REQUIRED WORK: Please set the lines down again exactly, from the top of the entries through the line that contains "This screenshot has height=686, width=869.".

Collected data
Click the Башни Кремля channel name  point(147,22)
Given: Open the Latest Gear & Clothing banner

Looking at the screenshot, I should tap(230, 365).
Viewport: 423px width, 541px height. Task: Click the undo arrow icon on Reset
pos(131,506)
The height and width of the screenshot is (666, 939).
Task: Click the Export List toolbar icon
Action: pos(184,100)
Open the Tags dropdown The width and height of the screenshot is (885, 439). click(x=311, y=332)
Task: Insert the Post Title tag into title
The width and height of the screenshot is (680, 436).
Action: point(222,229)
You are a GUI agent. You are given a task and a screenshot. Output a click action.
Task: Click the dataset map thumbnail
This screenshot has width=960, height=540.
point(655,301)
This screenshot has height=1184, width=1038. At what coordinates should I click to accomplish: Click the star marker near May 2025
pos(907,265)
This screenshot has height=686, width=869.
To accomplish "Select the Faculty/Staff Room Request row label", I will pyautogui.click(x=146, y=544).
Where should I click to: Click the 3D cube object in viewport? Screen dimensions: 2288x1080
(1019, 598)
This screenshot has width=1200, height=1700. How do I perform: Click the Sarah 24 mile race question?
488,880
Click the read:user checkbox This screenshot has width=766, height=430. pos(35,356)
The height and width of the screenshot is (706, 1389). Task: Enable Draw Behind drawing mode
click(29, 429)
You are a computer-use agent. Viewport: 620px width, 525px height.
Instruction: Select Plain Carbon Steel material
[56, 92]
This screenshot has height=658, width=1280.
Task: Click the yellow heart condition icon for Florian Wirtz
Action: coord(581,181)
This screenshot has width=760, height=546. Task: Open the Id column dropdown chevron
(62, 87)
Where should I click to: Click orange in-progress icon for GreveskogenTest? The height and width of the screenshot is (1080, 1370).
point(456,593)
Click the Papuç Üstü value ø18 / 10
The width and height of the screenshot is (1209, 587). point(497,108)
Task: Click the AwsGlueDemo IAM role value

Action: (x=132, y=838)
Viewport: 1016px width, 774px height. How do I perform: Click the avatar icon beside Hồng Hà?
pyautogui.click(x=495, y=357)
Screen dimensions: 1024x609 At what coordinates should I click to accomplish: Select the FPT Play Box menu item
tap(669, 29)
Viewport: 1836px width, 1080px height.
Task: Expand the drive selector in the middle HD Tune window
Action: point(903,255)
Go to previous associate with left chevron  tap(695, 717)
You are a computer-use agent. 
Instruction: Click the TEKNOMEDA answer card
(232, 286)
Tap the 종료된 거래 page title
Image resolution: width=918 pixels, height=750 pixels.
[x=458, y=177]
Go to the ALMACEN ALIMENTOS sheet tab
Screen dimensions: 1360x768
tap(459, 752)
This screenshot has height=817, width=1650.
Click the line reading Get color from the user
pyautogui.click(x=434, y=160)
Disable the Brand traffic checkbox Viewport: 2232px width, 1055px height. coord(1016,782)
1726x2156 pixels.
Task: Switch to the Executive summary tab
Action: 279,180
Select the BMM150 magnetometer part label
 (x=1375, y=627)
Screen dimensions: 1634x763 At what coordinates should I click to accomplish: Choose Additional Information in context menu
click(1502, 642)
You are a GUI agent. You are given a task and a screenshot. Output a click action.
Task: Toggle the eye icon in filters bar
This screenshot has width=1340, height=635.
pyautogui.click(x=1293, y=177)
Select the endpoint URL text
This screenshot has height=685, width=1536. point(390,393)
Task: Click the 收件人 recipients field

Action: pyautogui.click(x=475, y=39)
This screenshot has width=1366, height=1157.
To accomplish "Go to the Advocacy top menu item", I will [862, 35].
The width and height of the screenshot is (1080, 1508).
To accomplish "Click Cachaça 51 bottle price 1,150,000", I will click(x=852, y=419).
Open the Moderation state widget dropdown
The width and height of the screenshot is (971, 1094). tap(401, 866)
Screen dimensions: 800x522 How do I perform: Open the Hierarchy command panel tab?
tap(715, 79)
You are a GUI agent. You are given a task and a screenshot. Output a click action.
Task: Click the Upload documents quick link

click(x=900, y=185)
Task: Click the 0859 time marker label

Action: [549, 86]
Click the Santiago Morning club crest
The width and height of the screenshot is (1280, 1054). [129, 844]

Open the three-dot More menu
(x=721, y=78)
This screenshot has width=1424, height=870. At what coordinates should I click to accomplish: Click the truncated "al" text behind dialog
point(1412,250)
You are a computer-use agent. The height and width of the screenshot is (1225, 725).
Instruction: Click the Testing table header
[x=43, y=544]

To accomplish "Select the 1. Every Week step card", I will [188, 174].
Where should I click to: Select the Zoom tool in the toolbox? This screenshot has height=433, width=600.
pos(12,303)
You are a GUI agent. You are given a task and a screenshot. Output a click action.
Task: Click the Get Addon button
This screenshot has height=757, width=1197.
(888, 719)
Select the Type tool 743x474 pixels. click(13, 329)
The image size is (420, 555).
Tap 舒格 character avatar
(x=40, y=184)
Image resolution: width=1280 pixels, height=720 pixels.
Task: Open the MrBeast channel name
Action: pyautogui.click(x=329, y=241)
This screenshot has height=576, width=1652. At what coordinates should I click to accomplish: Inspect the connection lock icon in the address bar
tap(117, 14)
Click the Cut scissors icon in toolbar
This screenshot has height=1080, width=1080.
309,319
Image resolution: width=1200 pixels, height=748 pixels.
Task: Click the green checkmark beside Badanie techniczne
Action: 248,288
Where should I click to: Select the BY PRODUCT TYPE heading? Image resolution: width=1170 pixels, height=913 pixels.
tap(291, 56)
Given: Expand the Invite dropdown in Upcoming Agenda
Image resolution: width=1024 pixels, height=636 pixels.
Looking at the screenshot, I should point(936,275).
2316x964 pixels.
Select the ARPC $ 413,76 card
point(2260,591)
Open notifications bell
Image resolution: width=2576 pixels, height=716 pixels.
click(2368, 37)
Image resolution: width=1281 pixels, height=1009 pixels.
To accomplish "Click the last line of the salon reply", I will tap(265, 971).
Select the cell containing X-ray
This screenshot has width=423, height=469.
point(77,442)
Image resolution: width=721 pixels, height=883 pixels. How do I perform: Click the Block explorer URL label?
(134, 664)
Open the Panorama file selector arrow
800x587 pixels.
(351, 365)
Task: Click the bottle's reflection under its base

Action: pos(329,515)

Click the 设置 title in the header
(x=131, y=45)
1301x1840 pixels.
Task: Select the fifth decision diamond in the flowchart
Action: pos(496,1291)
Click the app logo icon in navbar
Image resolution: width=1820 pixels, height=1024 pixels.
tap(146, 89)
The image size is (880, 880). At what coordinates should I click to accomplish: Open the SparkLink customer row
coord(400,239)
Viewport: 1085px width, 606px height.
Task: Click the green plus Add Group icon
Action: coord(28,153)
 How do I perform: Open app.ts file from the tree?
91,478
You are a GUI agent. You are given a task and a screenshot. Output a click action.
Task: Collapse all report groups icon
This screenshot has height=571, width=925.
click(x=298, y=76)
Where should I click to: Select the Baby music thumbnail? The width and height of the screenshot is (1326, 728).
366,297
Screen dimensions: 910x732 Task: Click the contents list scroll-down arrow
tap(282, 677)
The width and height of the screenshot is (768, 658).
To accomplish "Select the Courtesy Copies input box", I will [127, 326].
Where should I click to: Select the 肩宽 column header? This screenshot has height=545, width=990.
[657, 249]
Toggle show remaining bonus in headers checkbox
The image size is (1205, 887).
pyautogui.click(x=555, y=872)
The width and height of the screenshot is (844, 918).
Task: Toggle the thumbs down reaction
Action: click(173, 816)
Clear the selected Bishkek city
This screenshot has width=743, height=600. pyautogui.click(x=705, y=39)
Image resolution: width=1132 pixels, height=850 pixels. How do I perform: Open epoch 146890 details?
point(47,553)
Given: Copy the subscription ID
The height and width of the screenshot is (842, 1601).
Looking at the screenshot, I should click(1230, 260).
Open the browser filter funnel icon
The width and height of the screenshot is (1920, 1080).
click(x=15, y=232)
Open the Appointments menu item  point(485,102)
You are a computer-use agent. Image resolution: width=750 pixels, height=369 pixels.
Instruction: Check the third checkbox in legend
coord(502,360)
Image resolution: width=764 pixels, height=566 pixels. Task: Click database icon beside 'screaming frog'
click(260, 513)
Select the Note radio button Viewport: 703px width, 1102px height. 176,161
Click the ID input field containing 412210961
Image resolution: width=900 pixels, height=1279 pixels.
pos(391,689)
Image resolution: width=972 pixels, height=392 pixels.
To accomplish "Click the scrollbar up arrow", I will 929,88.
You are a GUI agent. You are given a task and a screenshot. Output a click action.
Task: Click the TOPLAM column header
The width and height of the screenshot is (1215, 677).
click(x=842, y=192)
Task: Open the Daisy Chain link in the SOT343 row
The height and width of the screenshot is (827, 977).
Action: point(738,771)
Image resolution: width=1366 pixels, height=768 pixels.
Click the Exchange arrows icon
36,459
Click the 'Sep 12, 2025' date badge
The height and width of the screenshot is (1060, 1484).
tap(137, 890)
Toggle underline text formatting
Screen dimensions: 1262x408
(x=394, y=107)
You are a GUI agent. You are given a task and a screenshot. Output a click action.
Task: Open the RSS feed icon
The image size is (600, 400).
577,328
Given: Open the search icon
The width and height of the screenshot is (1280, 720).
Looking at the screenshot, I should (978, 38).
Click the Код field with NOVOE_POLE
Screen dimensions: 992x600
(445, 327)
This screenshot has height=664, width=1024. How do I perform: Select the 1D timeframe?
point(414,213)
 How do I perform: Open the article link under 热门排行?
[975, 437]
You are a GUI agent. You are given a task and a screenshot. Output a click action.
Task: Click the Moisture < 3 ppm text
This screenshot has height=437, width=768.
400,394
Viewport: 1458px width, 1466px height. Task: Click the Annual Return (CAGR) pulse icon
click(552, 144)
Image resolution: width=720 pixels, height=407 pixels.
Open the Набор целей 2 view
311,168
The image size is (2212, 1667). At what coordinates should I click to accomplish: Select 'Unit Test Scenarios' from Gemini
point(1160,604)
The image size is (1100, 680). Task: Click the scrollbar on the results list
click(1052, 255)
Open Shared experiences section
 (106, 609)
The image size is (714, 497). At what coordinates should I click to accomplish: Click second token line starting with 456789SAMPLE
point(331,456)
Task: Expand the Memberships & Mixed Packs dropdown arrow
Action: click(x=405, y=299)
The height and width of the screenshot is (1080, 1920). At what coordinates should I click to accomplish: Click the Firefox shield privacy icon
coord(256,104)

WRITTEN SOLUTION:
Click the Башни Кремля channel name  point(147,22)
Given: Open the Latest Gear & Clothing banner

Looking at the screenshot, I should tap(230, 365).
Viewport: 423px width, 541px height. Task: Click the undo arrow icon on Reset
pos(131,506)
The height and width of the screenshot is (666, 939).
Task: Click the Export List toolbar icon
Action: pos(184,100)
Open the Tags dropdown The width and height of the screenshot is (885, 439). click(x=311, y=332)
Task: Insert the Post Title tag into title
The width and height of the screenshot is (680, 436).
Action: point(222,229)
You are a GUI agent. You are given a task and a screenshot. Output a click action.
Task: Click the dataset map thumbnail
This screenshot has width=960, height=540.
point(655,301)
This screenshot has height=1184, width=1038. At what coordinates should I click to accomplish: Click the star marker near May 2025
pos(907,265)
This screenshot has height=686, width=869.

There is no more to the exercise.